THE TAINT OF CORONA
India Today|April 20, 2020
The Tablighi Jamaat bears the brunt of a nationwide hunt. Its followers’ unwitting role in the COVID-19 superspread has made them targets of fear and loathing
Uday Mahurkar and Sandeep Unnithan
THE TAINT OF CORONA

A week into the national lockdown, the 1,400-strong workforce at the Haldia riverine port near Kolkata had been on edge. Incoming merchant ships, port officials feared, would bring in the novel coronavirus. There weren’t enough masks or protective equipment to go around even as the port, being an essential service, continued operations. Then, on April 3, panic set in. Mohammed Bilal, 38, one of the workers at the general cargo berth, tested positive for COVID-19. Operations at eastern India’s largest port complex ground to a halt—eight-port officials who had come in contact with Bilal were home-quarantined; three others, including an employee at the canteen, were confined to a port guesthouse hastily turned into a quarantine facility. Operations at the port, officials say, have been hit since then—only one cargo vessel has been moving in each day instead of the usual six.
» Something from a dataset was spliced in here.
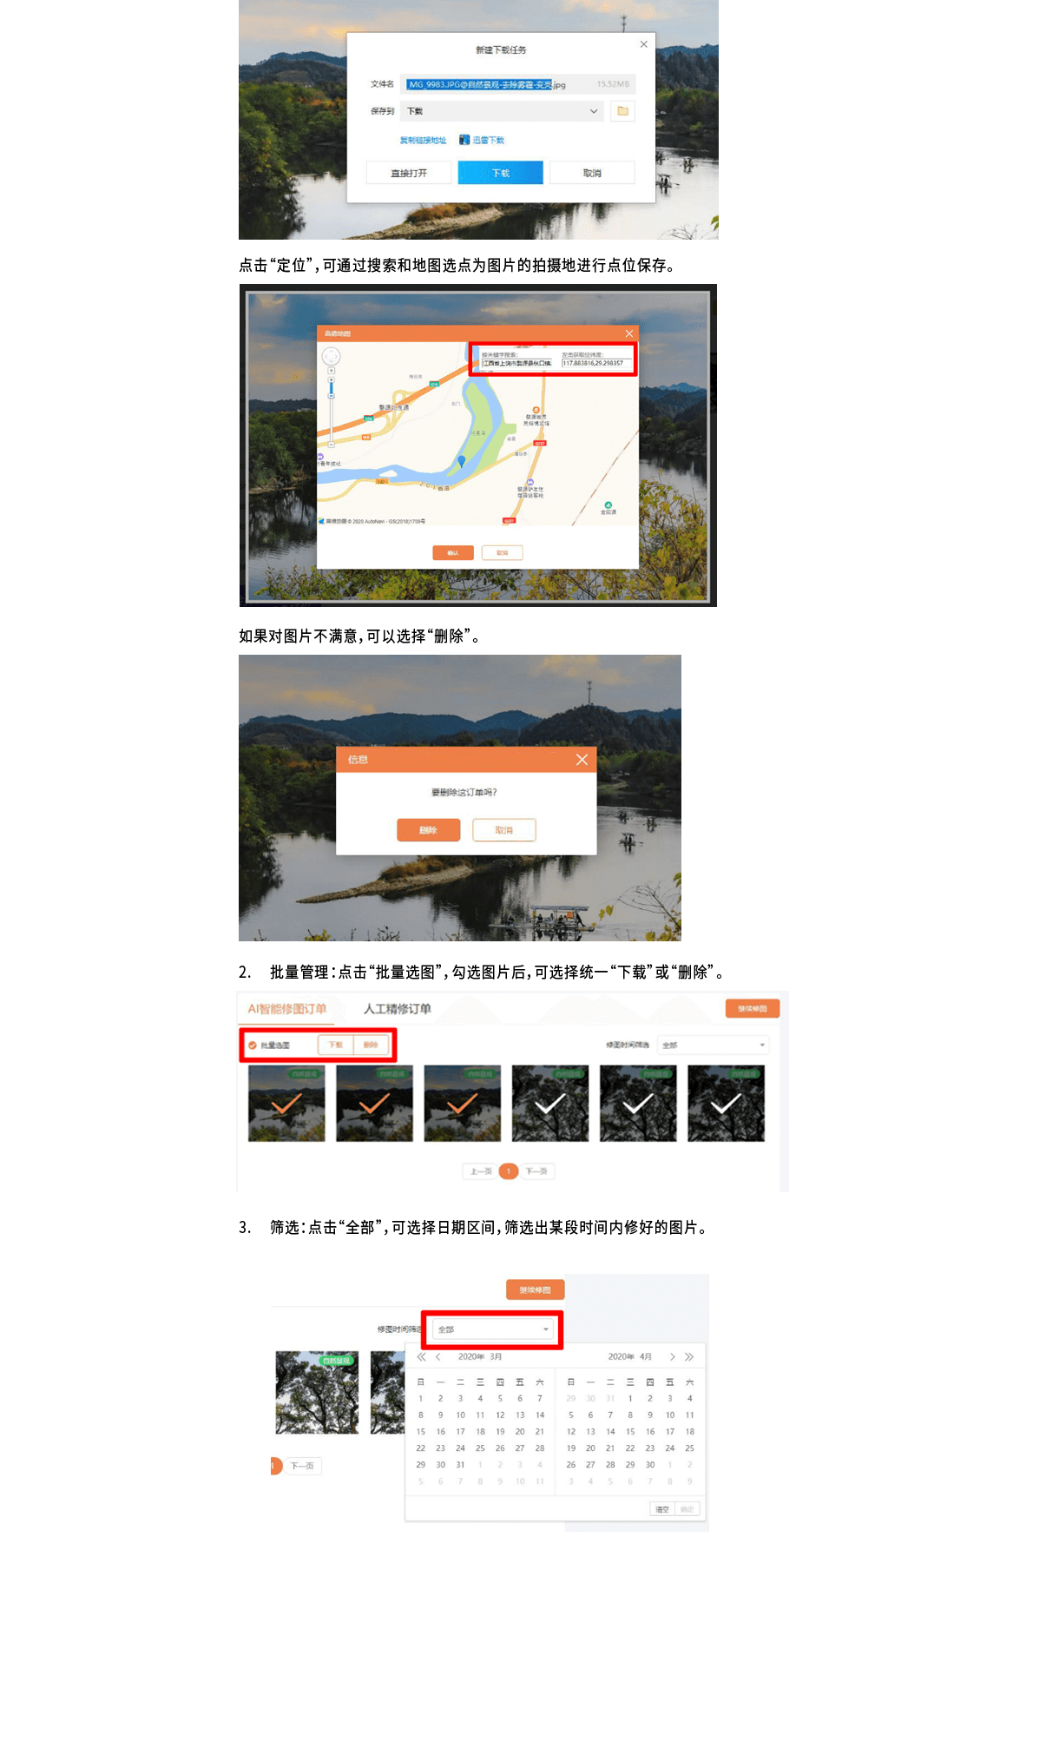Open the folder browse icon in download dialog
1059x1761 pixels.
(x=622, y=111)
Port officials say Bilal was tracked down by ‘government agencies’ and forced to undergo a COVID-19 test by port authorities. This was after it emerged that he was a member of the Tablighi Jamaat, the Islamic evangelical movement whose congregation at its global headquarters in Delhi’s Nizamuddin in the first half of March has turned out to be a source of coronavirus infection across the country—from Jammu and Kashmir to Telangana and Rajasthan to Assam.

Bilal was among the estimated 3,500 people who attended the convention at the Jamaat’s Nizamuddin markaz. On return, he resumed work as a berth supervisor at the Haldia Port. Bilal is now being treated for COVID-19 at a government hospital.